*What you will do:* In the forum post, why should the analog ground plane have no connection to the chassis or battery ground? Reply in one to three sentences.

*Source passage:*
After I complete the PCB, I plan to run some tests with a scope for noise and accuracy. I ran some tests today on a Pro Mini and it's not very good as far as noise on the analog pins is concerned so hopefully adding the filter and isolating the area around the analog pins should show a reasonable improvement.
If you like, I can post the results here when I get it done (I can take a few photos of my scope and post some numbers to go along with it).

Obviously I will have to redraw that part of the schematic, the ground pin nearest to the AREF pin is connected to the analog ground plane (along with the .1uf cap from AREF to that same ground plane).
That ground plane should not be connected in any way to the chassis or battery ground since it's actually connected internally (inside of the Atmega 328 processor).
I have attached a screen shot showing the suggested low pass filter and analog ground plane along with what I did in my PCB layout, obviously I will have to make some changes!! The caps are fairly close to the processor now but they should be closer (like in the example you posted), there's no dedicated analog ground plane at all in my PCB layout!!
It's worth making the PCB a few millimeters larger to get a more stable and more accurate analog reading from the shunt resistor/amplifier IC, I can always find a suitable enclosure, in fact I may have one 3D printed (I can easily model one in Fusion 360).

Actually, The reason I ran the traces the way I did was because of my observations of other Arduino Pro Mini boards (both the genuine and clone versions). I have attached another screen shot showing the layout of one of the clones and it's not too far off from what I did to my PCB layout (not much different from the genuine board either).
I can only imagine that the traces under the processor look just as nesty as it does on the bottom of the board!

I have also attached a screen shot of another portion of my PCB that shows how I normally treat various ranking planes.
I've already done some testing at the output of the on-board switching regulator (with my scope) and I wound up adding a 47uf cap to make the output a little smoother, I had to experiment by using different values until the ripple was just under 30mV, too much capacitance isn't a good thing in my experience and I'm sure you are aware of that fact as well.

The 6 amp buck converter was already filtered properly since it's a POL module.

*Records:*

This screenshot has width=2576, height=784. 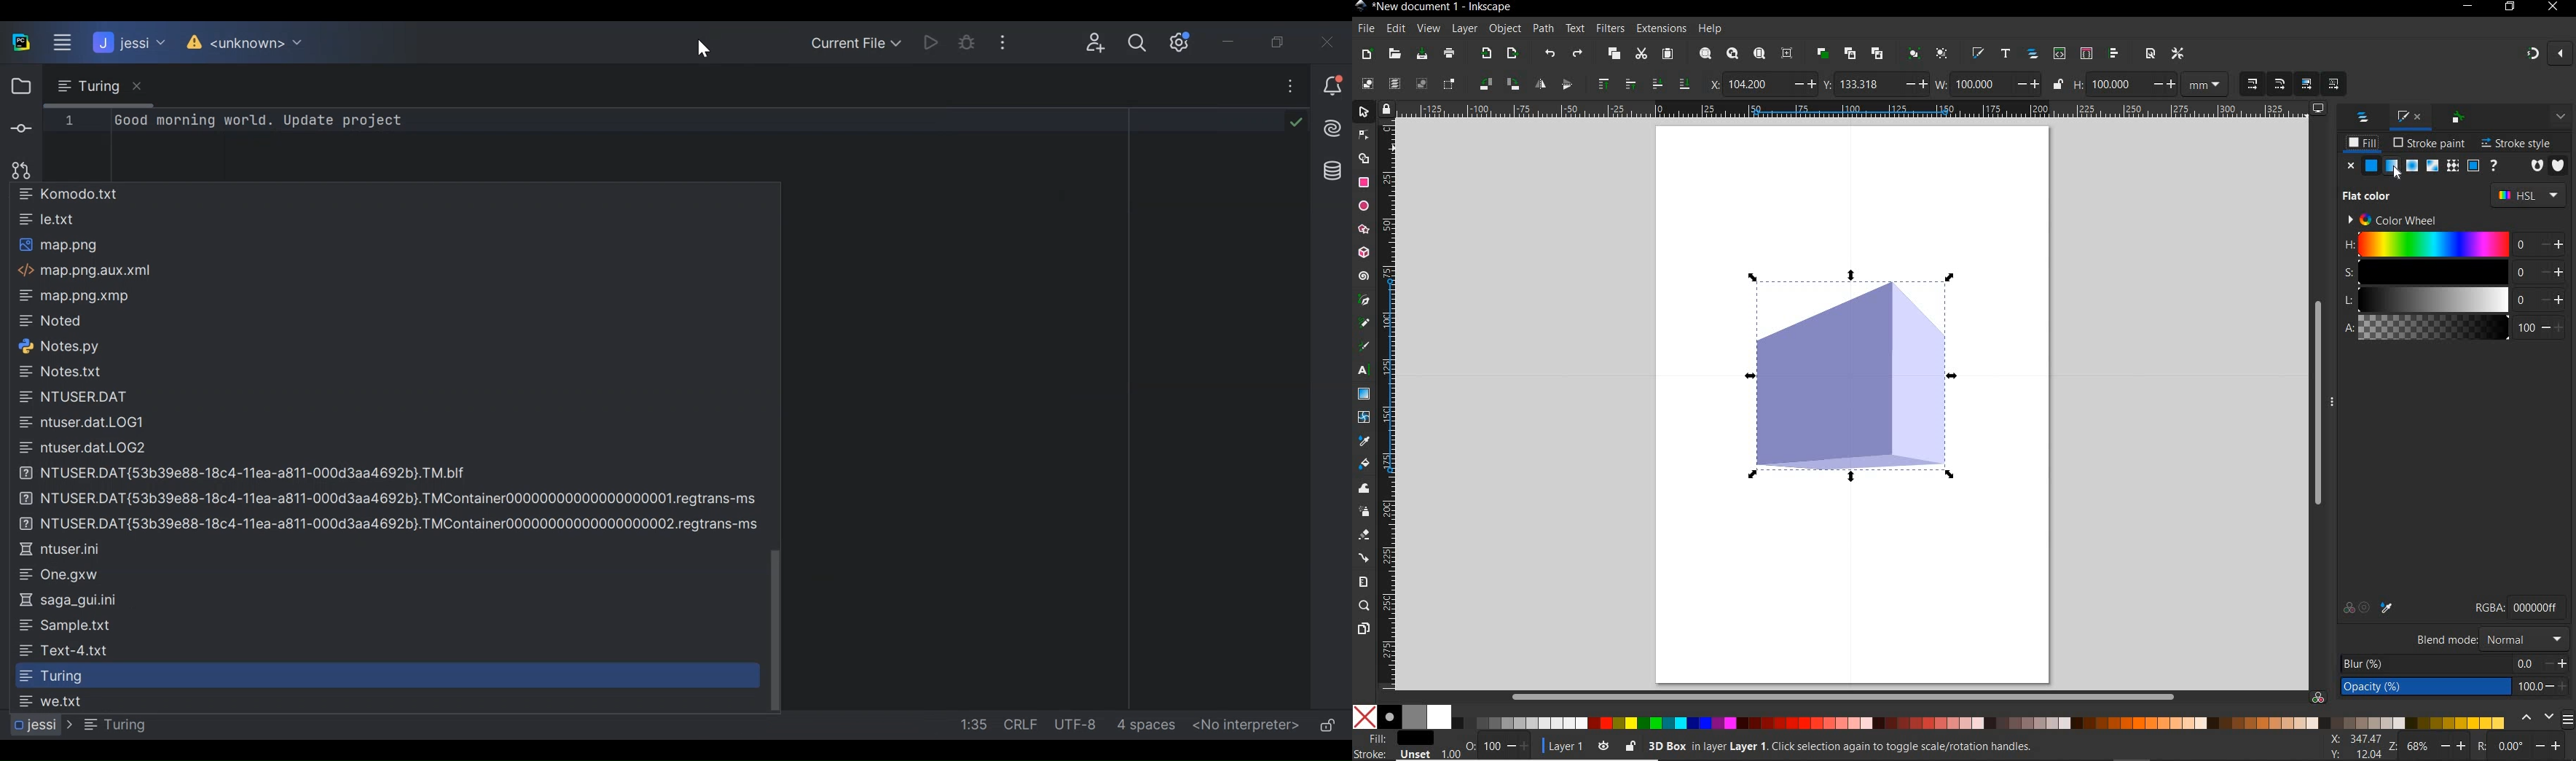 What do you see at coordinates (1364, 556) in the screenshot?
I see `CONNECTOR TOOL` at bounding box center [1364, 556].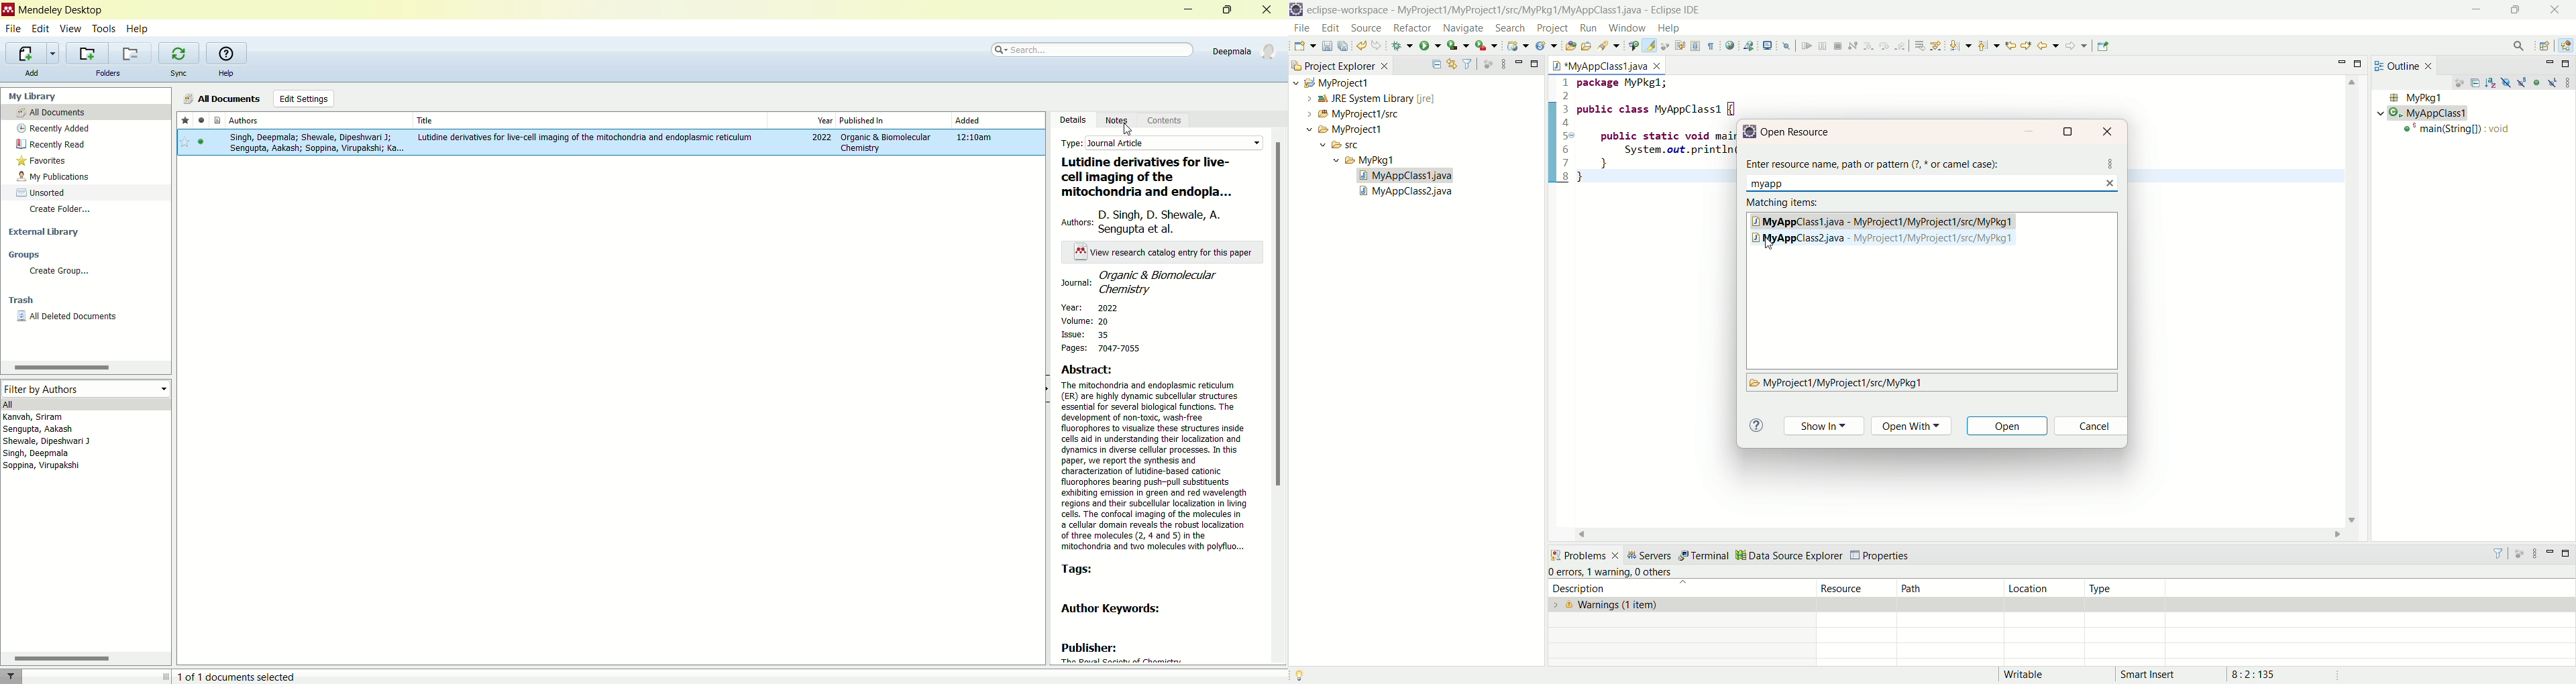 Image resolution: width=2576 pixels, height=700 pixels. What do you see at coordinates (1868, 47) in the screenshot?
I see `step into` at bounding box center [1868, 47]. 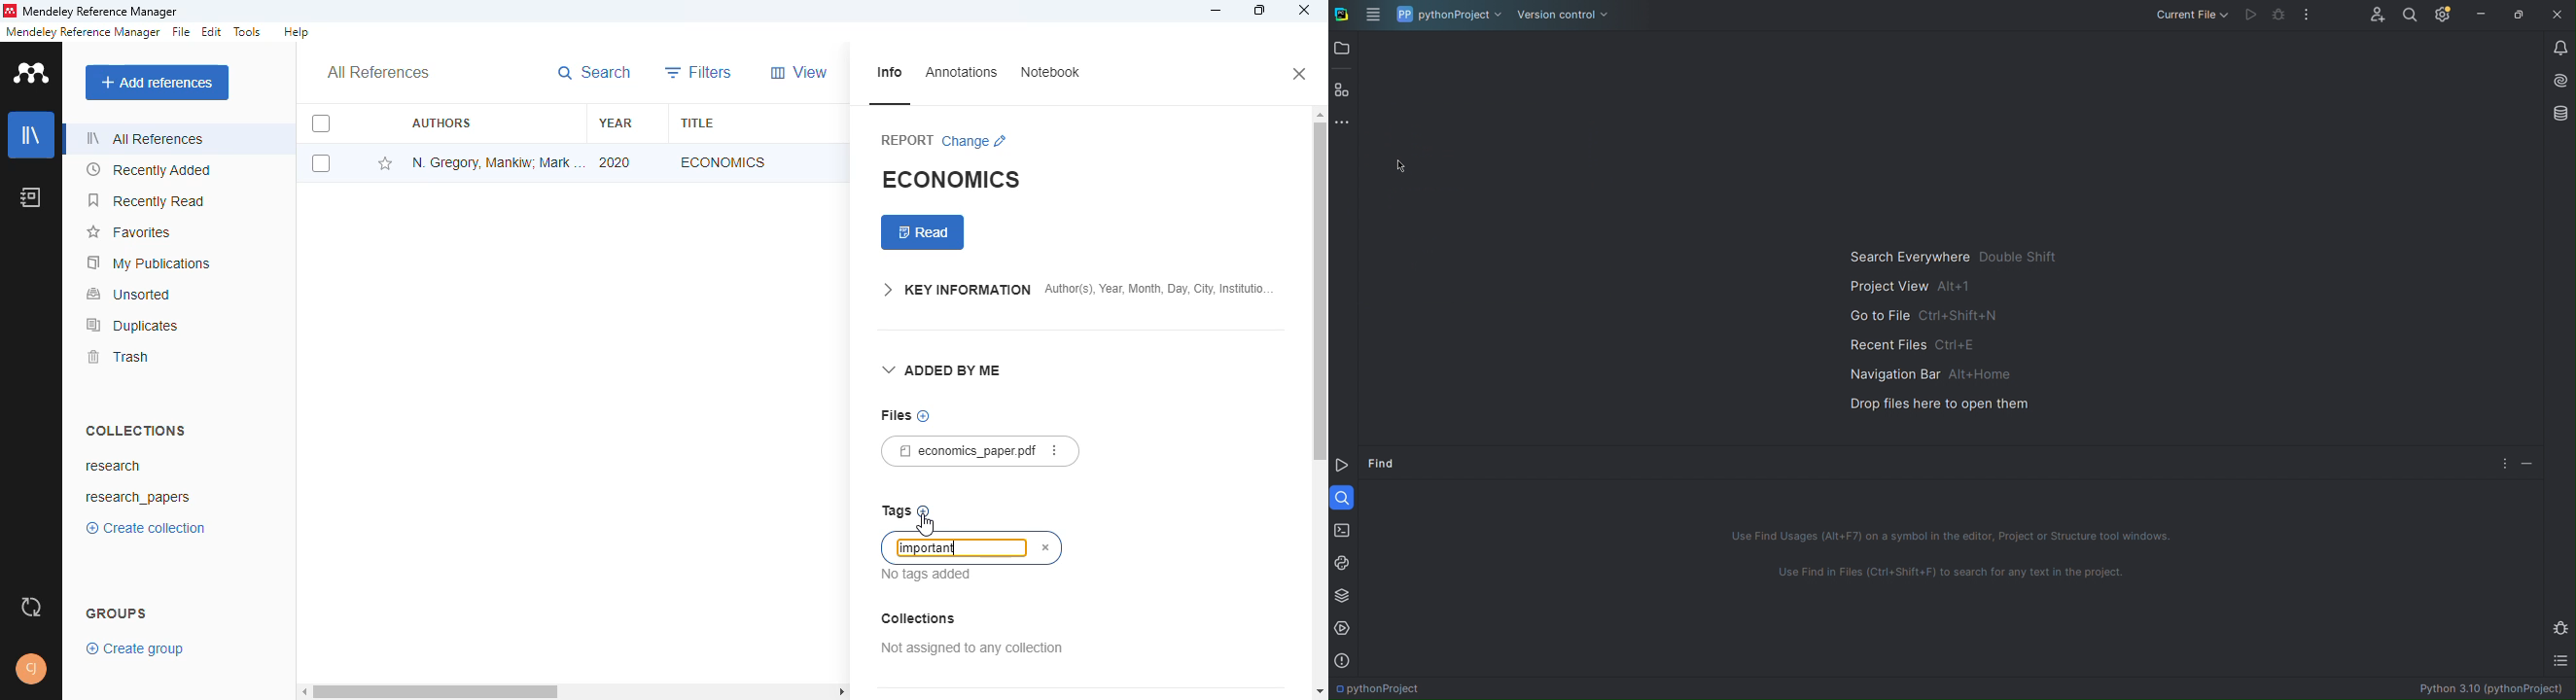 What do you see at coordinates (117, 613) in the screenshot?
I see `groups` at bounding box center [117, 613].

*Result:* It should not be connected because it is already connected internally, inside the Atmega 328 processor.